◆ Required action ◆
In the data below, find every line that has the string "will", and copy it.

Given data Block Start

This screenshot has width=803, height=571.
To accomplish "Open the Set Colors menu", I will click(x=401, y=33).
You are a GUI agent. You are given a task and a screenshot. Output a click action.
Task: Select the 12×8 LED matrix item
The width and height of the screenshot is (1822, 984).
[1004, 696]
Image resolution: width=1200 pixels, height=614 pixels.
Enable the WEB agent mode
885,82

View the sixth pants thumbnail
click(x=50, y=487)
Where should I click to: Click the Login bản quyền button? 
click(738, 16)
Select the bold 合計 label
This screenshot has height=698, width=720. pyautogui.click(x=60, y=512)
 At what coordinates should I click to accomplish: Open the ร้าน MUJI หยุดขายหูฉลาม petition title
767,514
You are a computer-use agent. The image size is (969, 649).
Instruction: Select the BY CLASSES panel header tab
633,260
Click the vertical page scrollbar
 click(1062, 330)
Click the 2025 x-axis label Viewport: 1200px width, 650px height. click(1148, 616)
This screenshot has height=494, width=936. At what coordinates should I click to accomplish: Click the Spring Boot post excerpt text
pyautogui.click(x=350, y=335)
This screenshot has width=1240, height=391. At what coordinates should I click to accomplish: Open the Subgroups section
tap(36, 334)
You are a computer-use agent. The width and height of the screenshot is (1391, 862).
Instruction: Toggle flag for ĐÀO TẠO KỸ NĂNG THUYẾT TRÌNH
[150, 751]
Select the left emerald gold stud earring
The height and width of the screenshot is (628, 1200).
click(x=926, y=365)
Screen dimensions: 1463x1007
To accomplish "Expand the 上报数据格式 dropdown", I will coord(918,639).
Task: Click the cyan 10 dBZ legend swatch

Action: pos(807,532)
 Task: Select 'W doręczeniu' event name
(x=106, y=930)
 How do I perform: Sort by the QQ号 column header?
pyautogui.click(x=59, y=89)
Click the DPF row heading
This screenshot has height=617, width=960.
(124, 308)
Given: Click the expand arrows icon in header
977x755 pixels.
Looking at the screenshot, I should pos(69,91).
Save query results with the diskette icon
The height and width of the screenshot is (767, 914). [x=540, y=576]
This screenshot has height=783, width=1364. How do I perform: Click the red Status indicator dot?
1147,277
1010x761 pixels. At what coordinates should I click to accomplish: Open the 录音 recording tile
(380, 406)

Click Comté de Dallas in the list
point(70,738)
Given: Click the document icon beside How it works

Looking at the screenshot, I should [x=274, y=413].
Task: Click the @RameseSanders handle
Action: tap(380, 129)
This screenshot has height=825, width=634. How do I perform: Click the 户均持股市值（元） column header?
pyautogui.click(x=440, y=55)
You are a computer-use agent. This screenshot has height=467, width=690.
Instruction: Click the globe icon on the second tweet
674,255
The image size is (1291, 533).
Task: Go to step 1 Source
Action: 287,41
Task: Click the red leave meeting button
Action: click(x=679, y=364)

Given data Block End

◆ Reply ◆
To accomplish "Open the Set Colors menu", I will click(x=401, y=33).
To accomplish "Expand the 上报数据格式 dropdown", I will coord(918,639).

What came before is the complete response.